**The records**
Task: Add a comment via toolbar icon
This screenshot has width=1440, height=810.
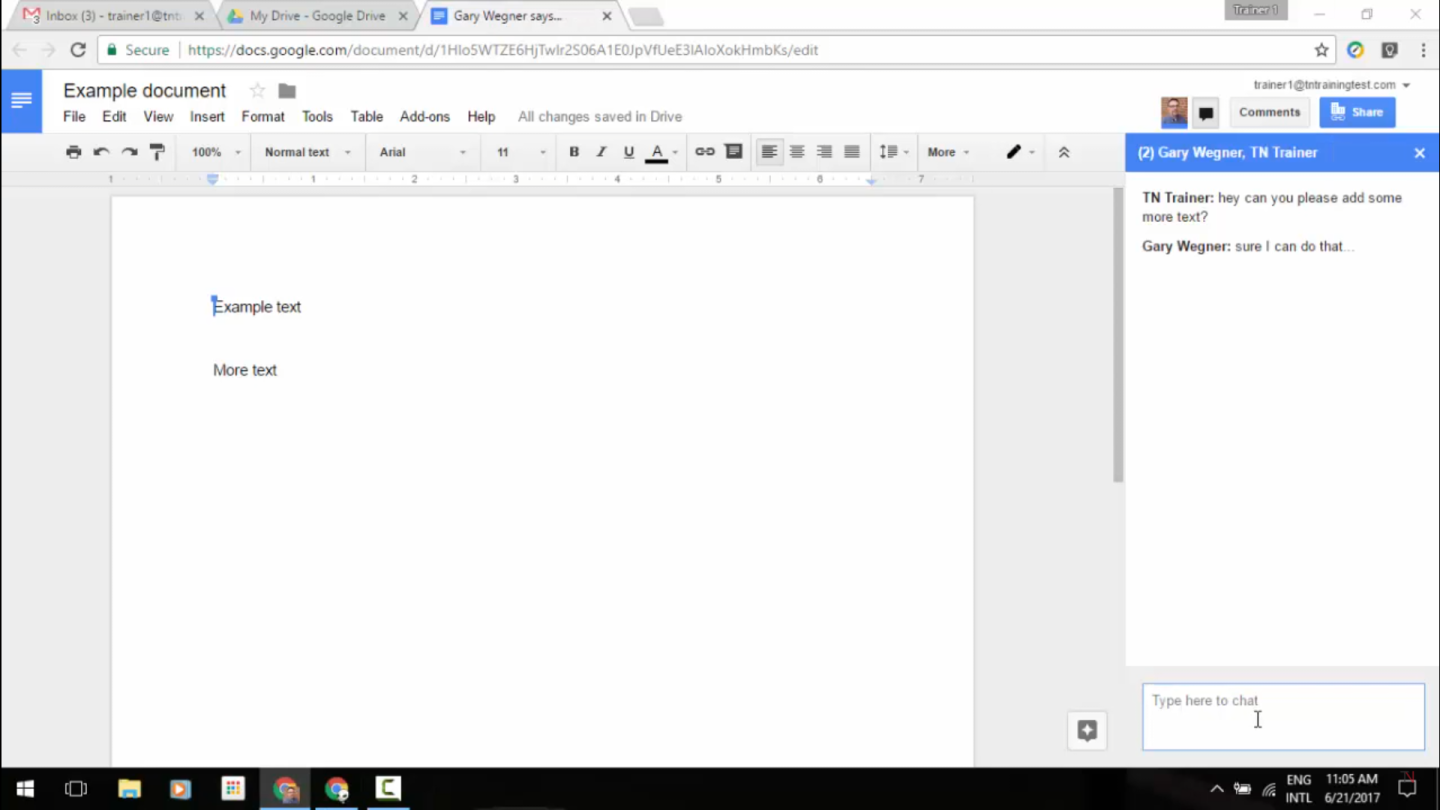Action: coord(733,152)
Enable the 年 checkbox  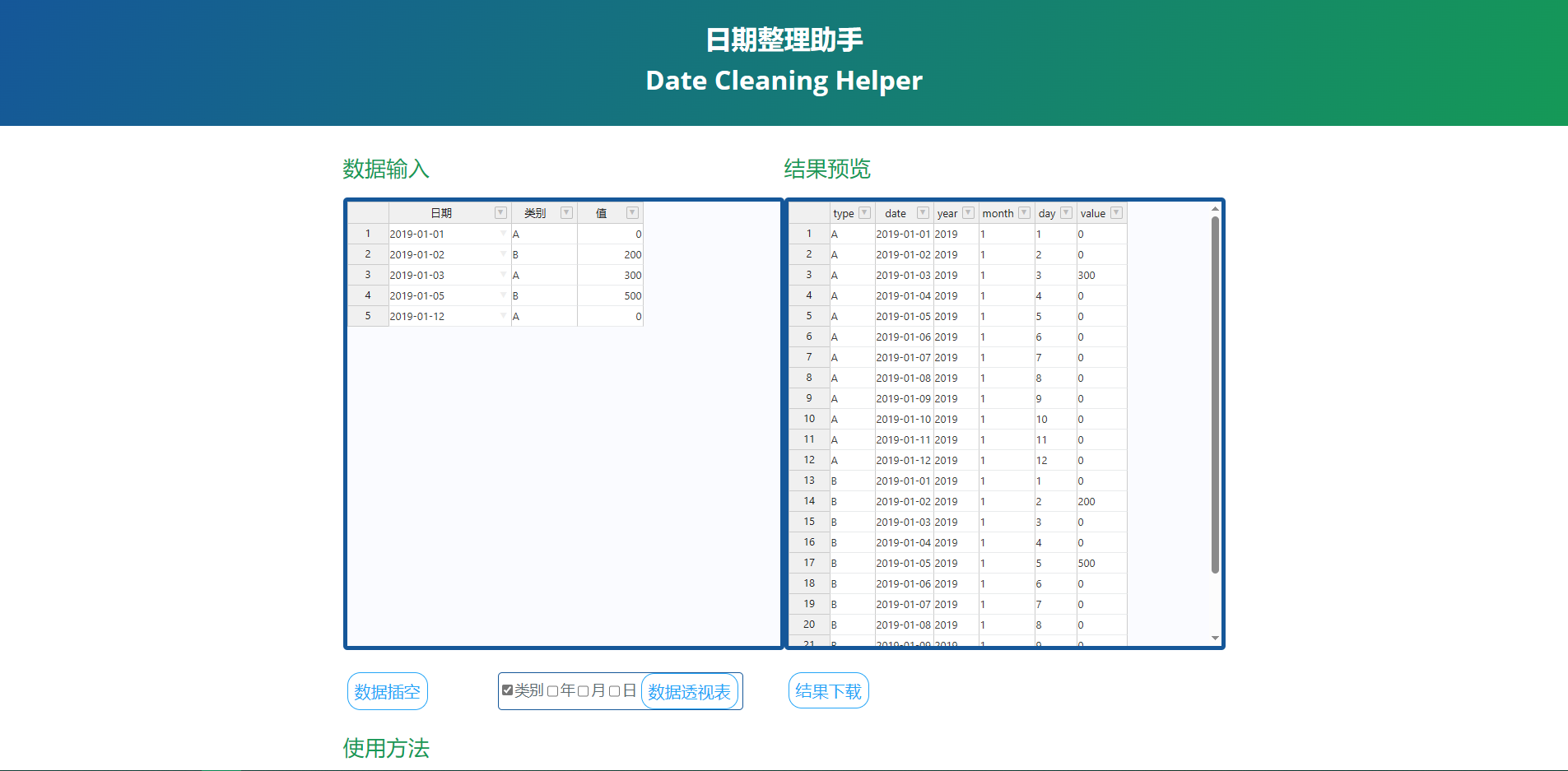coord(553,691)
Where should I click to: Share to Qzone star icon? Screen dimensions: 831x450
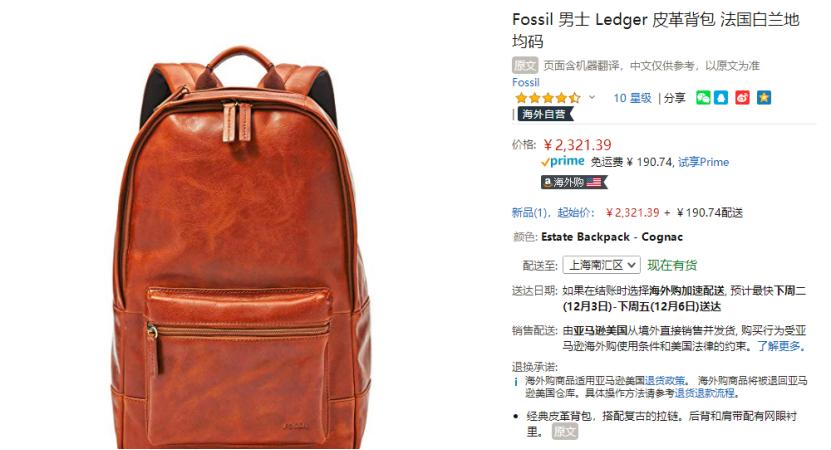764,98
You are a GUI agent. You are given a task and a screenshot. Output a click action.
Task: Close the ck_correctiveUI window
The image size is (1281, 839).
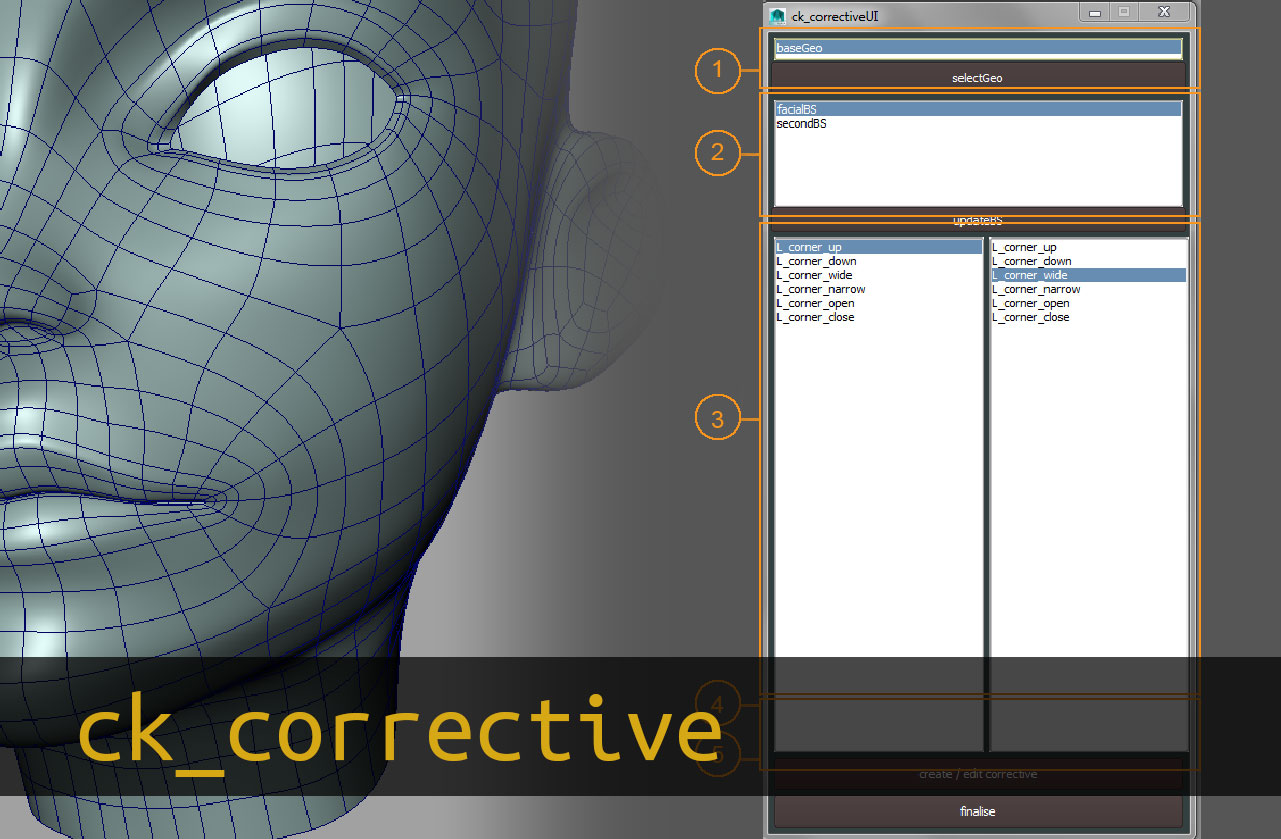[x=1162, y=12]
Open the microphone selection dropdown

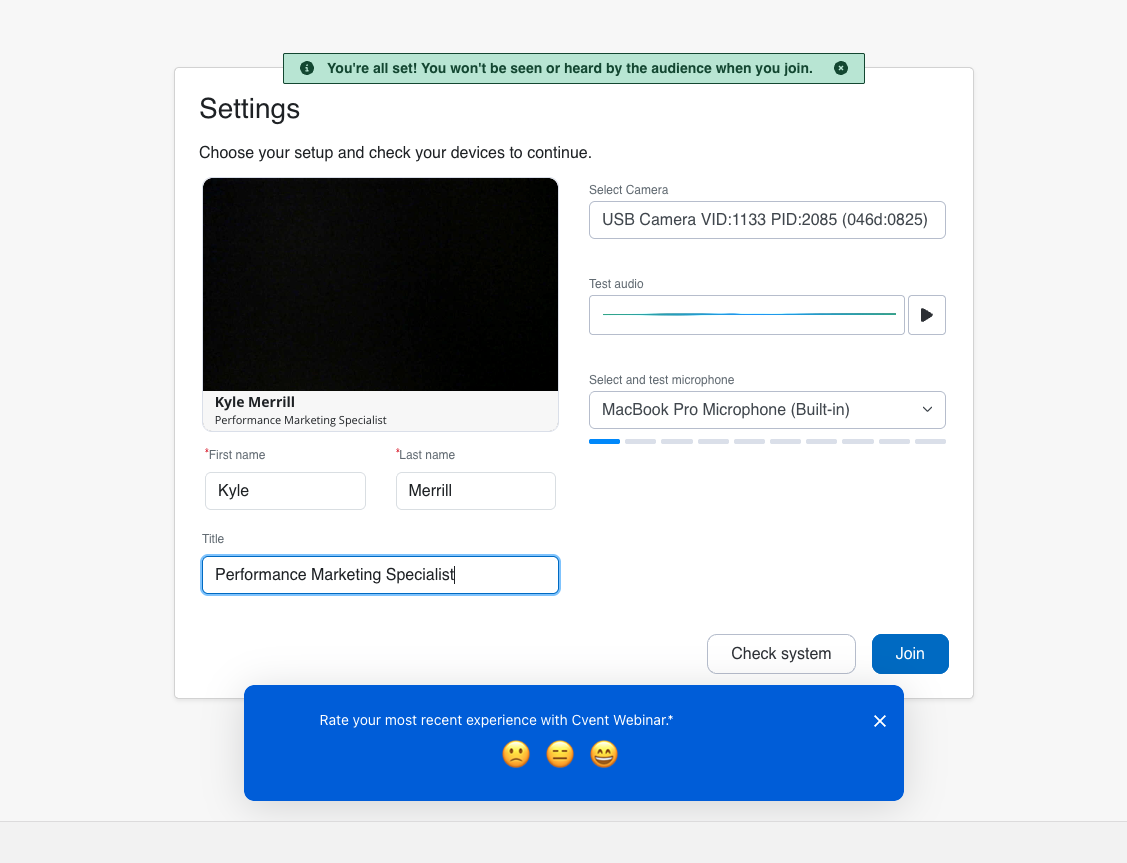tap(767, 410)
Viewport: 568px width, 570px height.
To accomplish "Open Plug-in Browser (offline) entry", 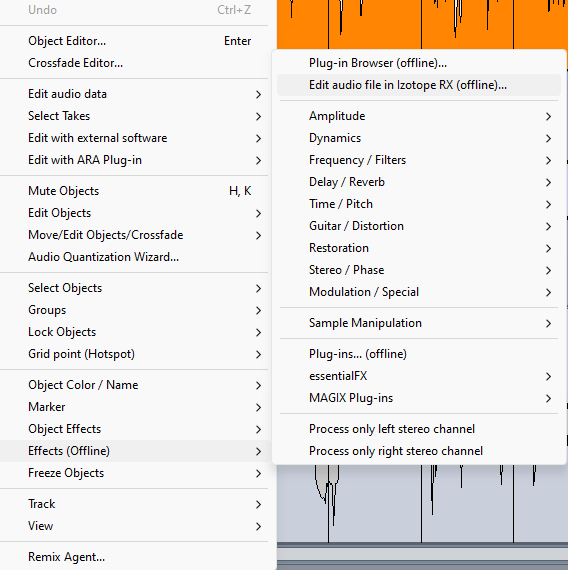I will (419, 63).
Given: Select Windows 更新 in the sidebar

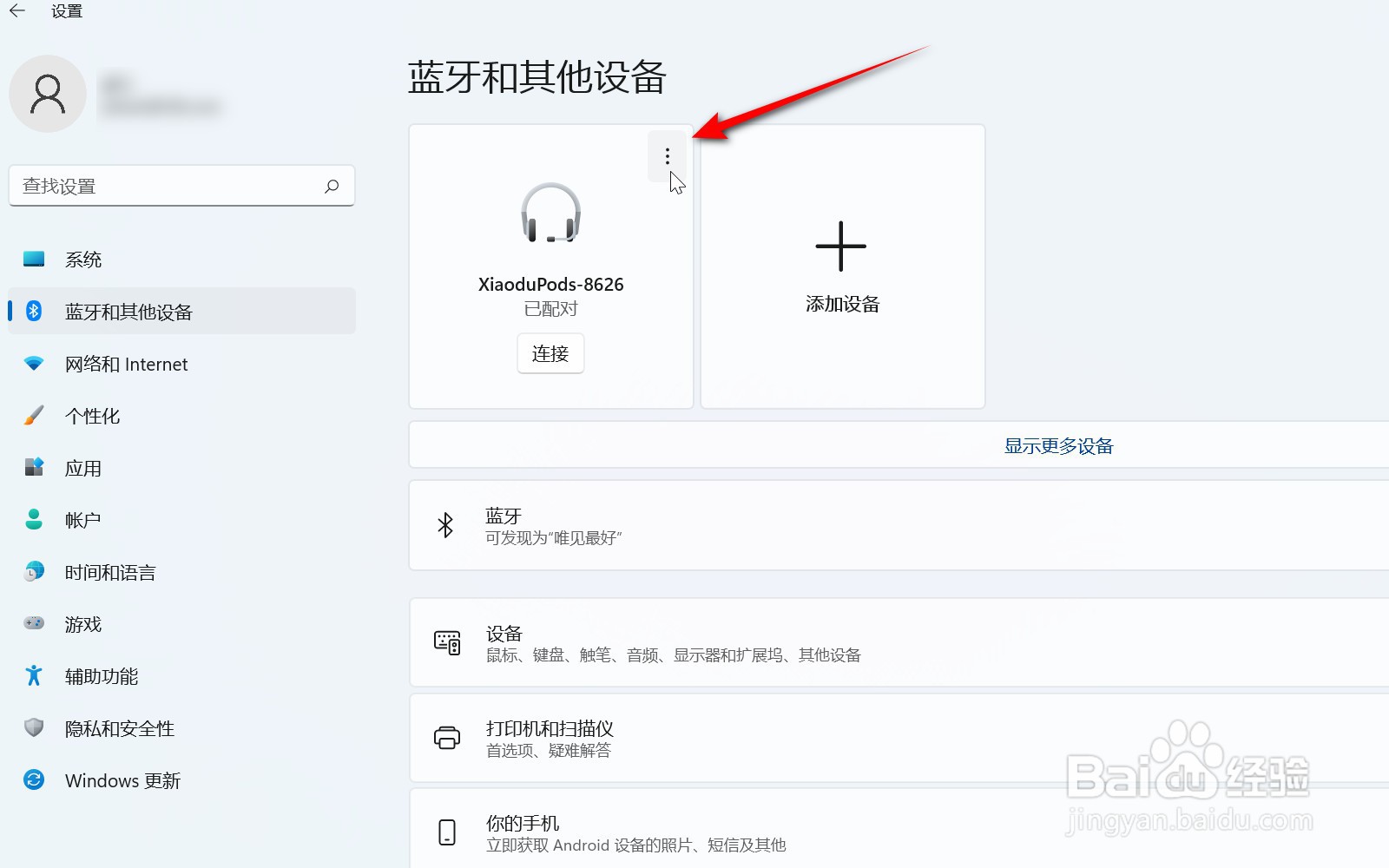Looking at the screenshot, I should tap(33, 779).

**What the task requires**
List every line in the material that contains the string "click", copying each one in full; treat uppercase and lowercase as different.

**Written answer**
Where should I click to: Share to Qzone star icon? Screen dimensions: 831x450
You are a GUI agent. You are given a task and a screenshot. Output a click action.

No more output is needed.